=== Instructions for the task ===
The answer is a single figure: how many lines below contain the word "text".
◇ ◇ ◇ ◇ ◇ ◇ ◇
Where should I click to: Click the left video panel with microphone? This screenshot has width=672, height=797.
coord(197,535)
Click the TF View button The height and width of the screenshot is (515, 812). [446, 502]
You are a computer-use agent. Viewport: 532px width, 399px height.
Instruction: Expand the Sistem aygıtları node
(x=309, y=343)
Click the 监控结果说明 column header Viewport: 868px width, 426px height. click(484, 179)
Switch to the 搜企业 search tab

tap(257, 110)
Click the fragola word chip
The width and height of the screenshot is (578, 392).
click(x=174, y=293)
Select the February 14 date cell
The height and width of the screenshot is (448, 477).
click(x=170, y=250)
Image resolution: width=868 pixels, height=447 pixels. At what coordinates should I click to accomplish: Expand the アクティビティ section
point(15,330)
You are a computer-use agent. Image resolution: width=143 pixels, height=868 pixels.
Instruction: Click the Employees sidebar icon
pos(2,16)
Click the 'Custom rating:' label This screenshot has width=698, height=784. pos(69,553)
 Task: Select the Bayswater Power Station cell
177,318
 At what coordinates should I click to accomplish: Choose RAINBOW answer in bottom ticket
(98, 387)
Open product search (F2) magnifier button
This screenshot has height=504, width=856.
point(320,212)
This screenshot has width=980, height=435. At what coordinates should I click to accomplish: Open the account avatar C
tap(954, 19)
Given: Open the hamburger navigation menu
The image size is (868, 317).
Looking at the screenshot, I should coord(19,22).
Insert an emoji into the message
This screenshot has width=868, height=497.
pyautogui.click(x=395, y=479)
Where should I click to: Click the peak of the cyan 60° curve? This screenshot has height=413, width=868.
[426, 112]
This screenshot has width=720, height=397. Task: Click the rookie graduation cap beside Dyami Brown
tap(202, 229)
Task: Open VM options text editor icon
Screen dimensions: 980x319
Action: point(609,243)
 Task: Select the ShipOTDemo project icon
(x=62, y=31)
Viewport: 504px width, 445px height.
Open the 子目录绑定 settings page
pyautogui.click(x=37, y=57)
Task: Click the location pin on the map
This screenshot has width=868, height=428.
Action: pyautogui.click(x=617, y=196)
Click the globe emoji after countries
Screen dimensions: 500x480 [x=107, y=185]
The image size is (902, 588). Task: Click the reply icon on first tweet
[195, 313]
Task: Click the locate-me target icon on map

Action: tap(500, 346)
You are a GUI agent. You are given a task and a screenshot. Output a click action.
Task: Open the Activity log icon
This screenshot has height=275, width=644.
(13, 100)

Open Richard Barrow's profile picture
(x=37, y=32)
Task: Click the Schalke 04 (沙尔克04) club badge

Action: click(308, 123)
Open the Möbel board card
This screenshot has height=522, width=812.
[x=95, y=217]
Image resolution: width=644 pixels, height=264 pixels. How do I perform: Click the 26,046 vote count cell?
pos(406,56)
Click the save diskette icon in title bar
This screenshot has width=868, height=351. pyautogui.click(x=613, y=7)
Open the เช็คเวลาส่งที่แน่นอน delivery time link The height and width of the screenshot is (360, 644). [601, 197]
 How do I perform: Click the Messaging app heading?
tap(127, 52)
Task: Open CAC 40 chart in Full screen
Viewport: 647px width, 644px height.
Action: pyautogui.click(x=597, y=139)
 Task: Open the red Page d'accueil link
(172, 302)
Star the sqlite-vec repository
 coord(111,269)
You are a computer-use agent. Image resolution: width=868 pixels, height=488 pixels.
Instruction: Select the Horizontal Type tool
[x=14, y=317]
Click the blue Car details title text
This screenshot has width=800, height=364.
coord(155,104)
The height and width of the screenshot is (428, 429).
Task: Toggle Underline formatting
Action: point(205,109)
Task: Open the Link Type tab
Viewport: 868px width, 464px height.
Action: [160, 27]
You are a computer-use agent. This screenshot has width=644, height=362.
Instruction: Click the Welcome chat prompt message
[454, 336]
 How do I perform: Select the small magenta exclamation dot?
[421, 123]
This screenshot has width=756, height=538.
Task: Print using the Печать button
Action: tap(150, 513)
◇ ◇ ◇ ◇ ◇ ◇ ◇
=== Answer to this problem ===
2